*** DATASET EXTRACT Section Begins ***

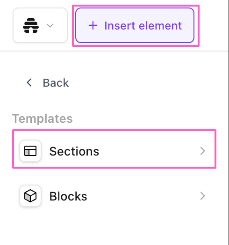
Task: Select the Blocks text label
Action: coord(68,196)
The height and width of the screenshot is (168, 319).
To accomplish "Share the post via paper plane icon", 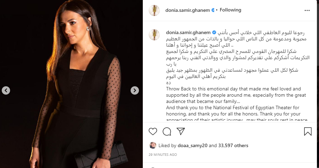I will pyautogui.click(x=181, y=131).
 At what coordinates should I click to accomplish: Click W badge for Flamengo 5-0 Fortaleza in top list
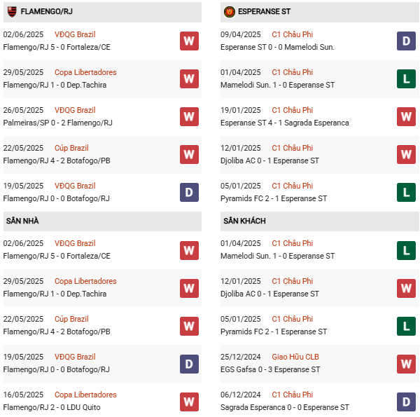(189, 41)
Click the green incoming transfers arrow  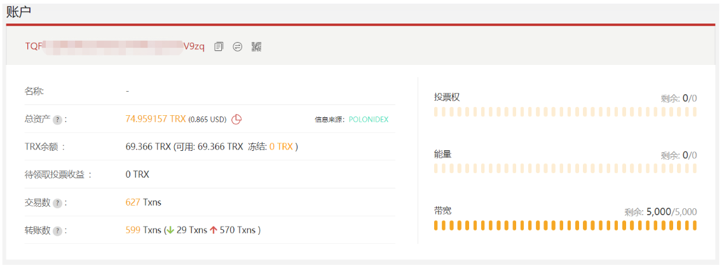coord(170,230)
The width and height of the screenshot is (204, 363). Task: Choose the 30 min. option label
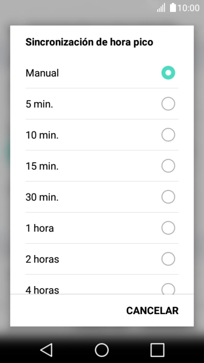(x=42, y=197)
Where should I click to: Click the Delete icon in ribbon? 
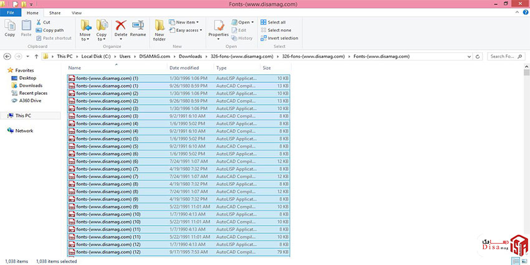[x=121, y=28]
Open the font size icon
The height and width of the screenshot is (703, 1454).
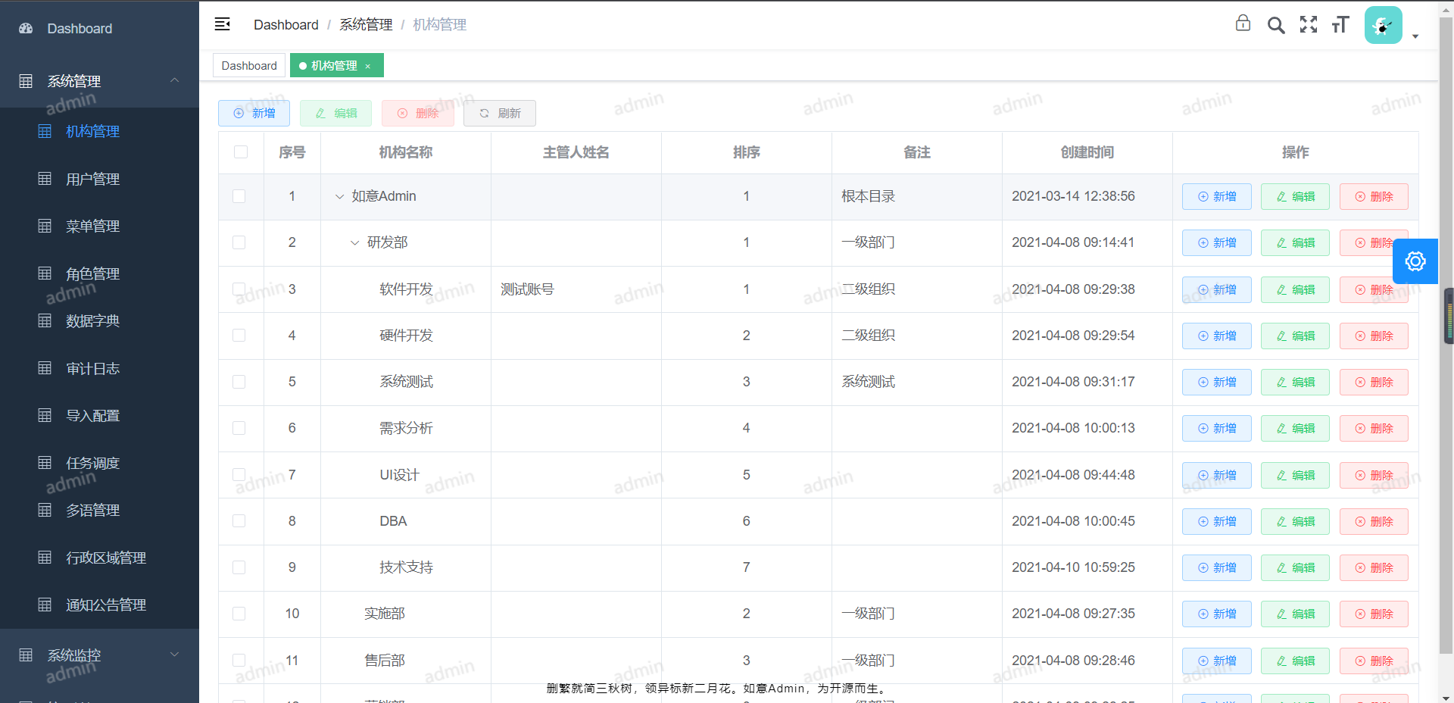point(1340,25)
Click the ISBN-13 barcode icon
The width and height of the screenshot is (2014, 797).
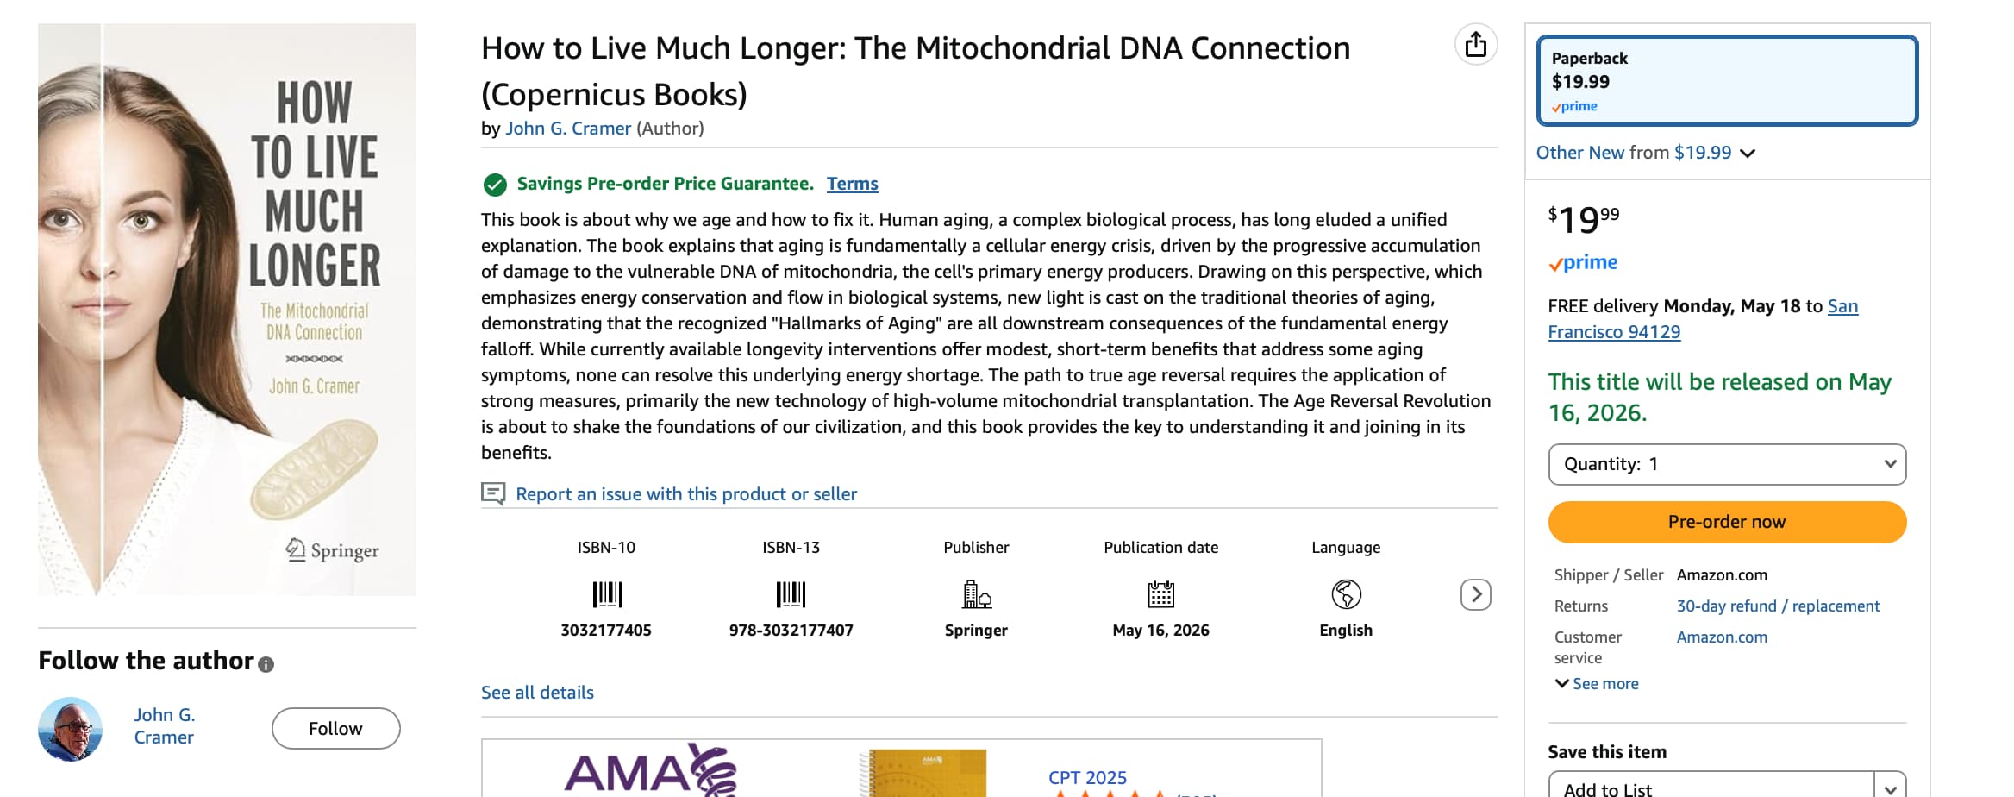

*** DATASET EXTRACT Section Ends ***

Exactly repeat every line from the line that includes "The height and width of the screenshot is (703, 1454)." to the end of the listing, and nothing else, leaving pictures out.

- REPLY
The height and width of the screenshot is (703, 1454).
point(1340,25)
Click the ISBN-13 barcode icon
The width and height of the screenshot is (2014, 797).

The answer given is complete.